Too little contrast perhaps? The way the sword acts as a background for the head? Lack of or wrong focal points? I'm not sure. Done is done though and I'm not sad to put them behind me.

I'm wondering if I should use more tones on fleshy areas. Faces are focal points after all, and they could use more contrast. The pale skinned ones work adequately, but dark skin in thick black linework needs brighter highlights. It might also be the tool I need for things like weatherbeaten skin - it worked for raw skin on the sea zombies.

Bleh. So much negativity here. Must do better.

Monday, 19 January 2009

Red Riding Hood's saviours

Sudden unexpected productivity! I got the woodsmen coloured. I did try out some brushes on these. It seemed to work pretty well on the inside of the cloaks. I'm not sure exactly what it's meant to represent, but it look right to me. Large flat areas certainly seem to benefit from having some kind of texture. Unfortunately the fur ruffs - the areas I started messing around with brushes for - didn't turn out terribly well at all. In fact they look abominable.
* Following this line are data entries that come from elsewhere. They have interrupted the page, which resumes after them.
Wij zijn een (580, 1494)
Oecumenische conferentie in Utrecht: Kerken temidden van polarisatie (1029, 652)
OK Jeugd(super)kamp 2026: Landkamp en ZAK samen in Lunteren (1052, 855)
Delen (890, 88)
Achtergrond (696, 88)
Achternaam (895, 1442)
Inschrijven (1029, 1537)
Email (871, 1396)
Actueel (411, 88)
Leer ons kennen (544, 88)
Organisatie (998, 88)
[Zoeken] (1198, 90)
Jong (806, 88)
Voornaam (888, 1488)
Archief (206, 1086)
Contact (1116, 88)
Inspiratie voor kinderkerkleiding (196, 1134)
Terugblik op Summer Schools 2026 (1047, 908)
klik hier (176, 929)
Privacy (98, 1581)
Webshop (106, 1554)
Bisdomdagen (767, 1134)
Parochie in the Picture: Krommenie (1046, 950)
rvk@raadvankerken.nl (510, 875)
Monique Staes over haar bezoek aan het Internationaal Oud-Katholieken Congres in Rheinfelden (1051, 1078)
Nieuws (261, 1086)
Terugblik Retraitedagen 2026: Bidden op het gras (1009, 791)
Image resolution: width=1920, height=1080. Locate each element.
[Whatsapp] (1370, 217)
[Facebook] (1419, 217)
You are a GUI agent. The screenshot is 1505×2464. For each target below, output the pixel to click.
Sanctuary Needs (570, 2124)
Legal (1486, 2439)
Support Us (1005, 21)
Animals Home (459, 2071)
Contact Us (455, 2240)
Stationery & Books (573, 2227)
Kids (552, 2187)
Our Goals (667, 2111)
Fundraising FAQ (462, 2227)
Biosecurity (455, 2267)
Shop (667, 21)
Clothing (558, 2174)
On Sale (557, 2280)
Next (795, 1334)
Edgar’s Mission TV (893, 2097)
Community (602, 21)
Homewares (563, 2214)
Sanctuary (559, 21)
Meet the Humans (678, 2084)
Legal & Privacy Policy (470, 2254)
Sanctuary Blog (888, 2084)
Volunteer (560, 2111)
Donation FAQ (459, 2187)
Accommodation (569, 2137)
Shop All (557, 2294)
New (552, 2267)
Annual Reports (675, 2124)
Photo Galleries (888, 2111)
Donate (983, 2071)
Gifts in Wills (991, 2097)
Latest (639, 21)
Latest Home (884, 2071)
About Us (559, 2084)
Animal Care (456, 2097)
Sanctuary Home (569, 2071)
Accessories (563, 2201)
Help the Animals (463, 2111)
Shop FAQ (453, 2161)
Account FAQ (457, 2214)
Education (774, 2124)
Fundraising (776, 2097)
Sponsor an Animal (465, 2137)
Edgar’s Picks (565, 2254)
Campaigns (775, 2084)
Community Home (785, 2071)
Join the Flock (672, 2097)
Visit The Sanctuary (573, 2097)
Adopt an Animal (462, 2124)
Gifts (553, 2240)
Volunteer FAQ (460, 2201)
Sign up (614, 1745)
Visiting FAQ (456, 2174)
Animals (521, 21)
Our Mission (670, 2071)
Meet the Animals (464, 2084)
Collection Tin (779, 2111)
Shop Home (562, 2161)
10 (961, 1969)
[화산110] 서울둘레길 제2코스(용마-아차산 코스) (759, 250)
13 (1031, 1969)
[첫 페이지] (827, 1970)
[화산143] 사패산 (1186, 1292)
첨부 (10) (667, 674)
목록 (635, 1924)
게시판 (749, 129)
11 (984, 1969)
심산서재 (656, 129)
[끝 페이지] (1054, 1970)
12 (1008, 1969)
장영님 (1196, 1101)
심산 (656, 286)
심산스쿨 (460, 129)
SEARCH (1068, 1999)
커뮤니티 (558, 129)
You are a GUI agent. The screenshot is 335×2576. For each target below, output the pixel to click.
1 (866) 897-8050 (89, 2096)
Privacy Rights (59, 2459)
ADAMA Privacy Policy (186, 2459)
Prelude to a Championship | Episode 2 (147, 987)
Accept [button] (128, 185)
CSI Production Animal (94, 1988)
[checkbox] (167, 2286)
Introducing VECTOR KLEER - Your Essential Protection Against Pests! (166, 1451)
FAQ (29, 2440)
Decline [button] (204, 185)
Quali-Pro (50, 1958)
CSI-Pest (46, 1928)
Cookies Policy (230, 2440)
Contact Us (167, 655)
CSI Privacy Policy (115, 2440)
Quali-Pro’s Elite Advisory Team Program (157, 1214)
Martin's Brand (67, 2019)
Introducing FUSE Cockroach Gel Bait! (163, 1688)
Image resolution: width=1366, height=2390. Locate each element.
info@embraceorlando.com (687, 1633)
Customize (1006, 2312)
I'm thinking rough fur is something that needs its own technique, not a cheap gimmick brush. But, again, I'm calling these done for now and moving on.

Other areas of note: I'll call Alpha's antler-head axe a success. Gamma's mouthbeard is atrocious, but i think that might be as much an issue with the linework as the colouring. Oh, and I seem to have changed the hue but not the value for the inner shade of Gamma's cloak, meaning it looks like it's glowing. Oops.

I tried implying creases and folds in the cloth here - most visible on the lower area of Beta's tunic. I like it. It's a little dodgy in places because I was mostly playing it by ear rather than thinking about where creases/shadows should appear naturally (another awful habbit to shake) , but it seems a pretty "cheap" way to add detail. Only problem is that if I establish that I'm willing to add that level of detail here, it raises the expected standards everywhere else. Not really a bad thing, but I should be careful of detail-creep.

Oops - just noticed that I left Gamma's cloak as single-shade. Can't be assed to fix, export and reupload so you'll have to take my word for it that I fixed it.